Results of a nasty nasal swab changed the visit to treatment planning for flu and asthma management. On the way home prescriptions were picked up at the drug store along with creature comforts such as soft tissues, flavored water and ice cream. Not many creature comforts because the cost of these meds, even with insurance, was triple our weekly grocery bill.

Instructions on the boxes for taking the medications are clear. The patient information booklets packed inside suggested I was doomed to suffer whether I used the meds or just muddled through the flu with the generic acetaminophen, cool drinks and a few good movies. With the expense of hundreds of dollars in meds on my conscience I behaved like a good patient.

It is now one in the morning. All the steroids in the asthma meds are doing a nice job of easing my breathing and the flu med must be starting its work. The garbage basket next to me is filling with used tissues; there are a number of empty water glasses or teacups on the bathroom counter. Unfortunately all these miracle cures list sleeplessness as a possible reaction and that is my fate.

Sleep is a treasured state because I’m not always successful in claiming six successive hours. An old IT band injury occasionally flares. I didn’t outgrow a childhood pattern of nightmares. My brain can get busy, but when do you need sleep more than when sick?

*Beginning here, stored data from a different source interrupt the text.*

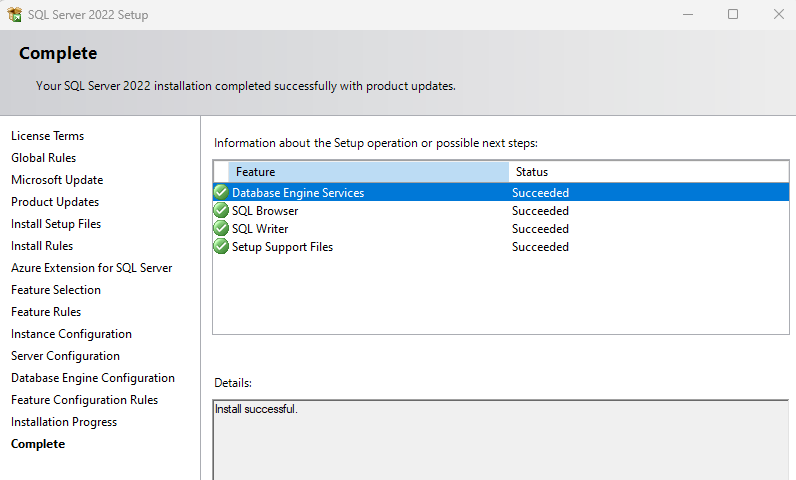Select the Complete step in sidebar
The width and height of the screenshot is (796, 480).
pos(38,444)
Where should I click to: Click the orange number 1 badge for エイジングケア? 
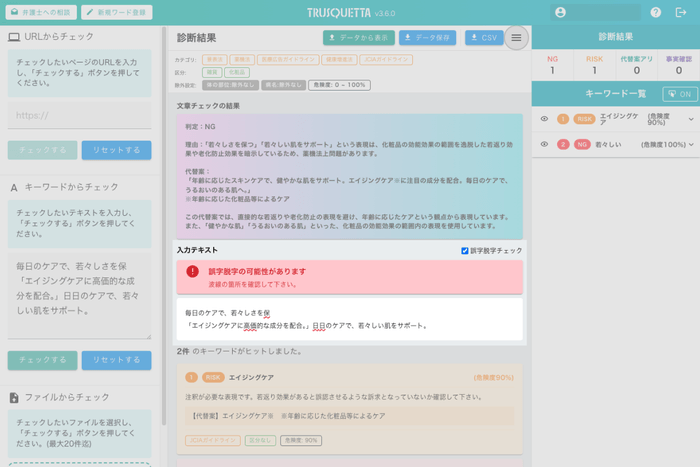coord(562,119)
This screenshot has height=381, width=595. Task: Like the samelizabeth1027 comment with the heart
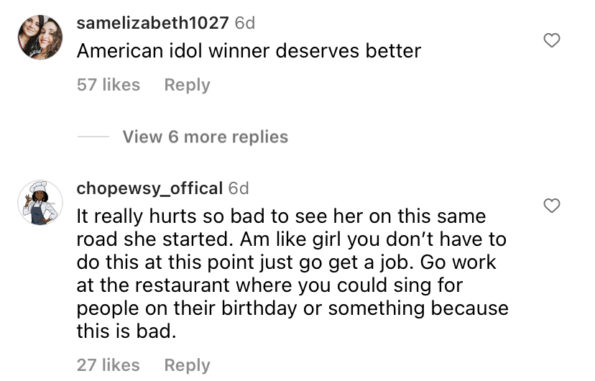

Which makes me think of how my brother and I would tease my parents that their teams of doctors kept them healthy by turning their bodies into perfect chemical factories. At one in the morning with two inhaled meds and four pills fighting the bad flu stuff I wonder how many nights they dealt with similar internal disruptions. The joke isn’t quite as light when the medical arsenal is lined up on your bedside table.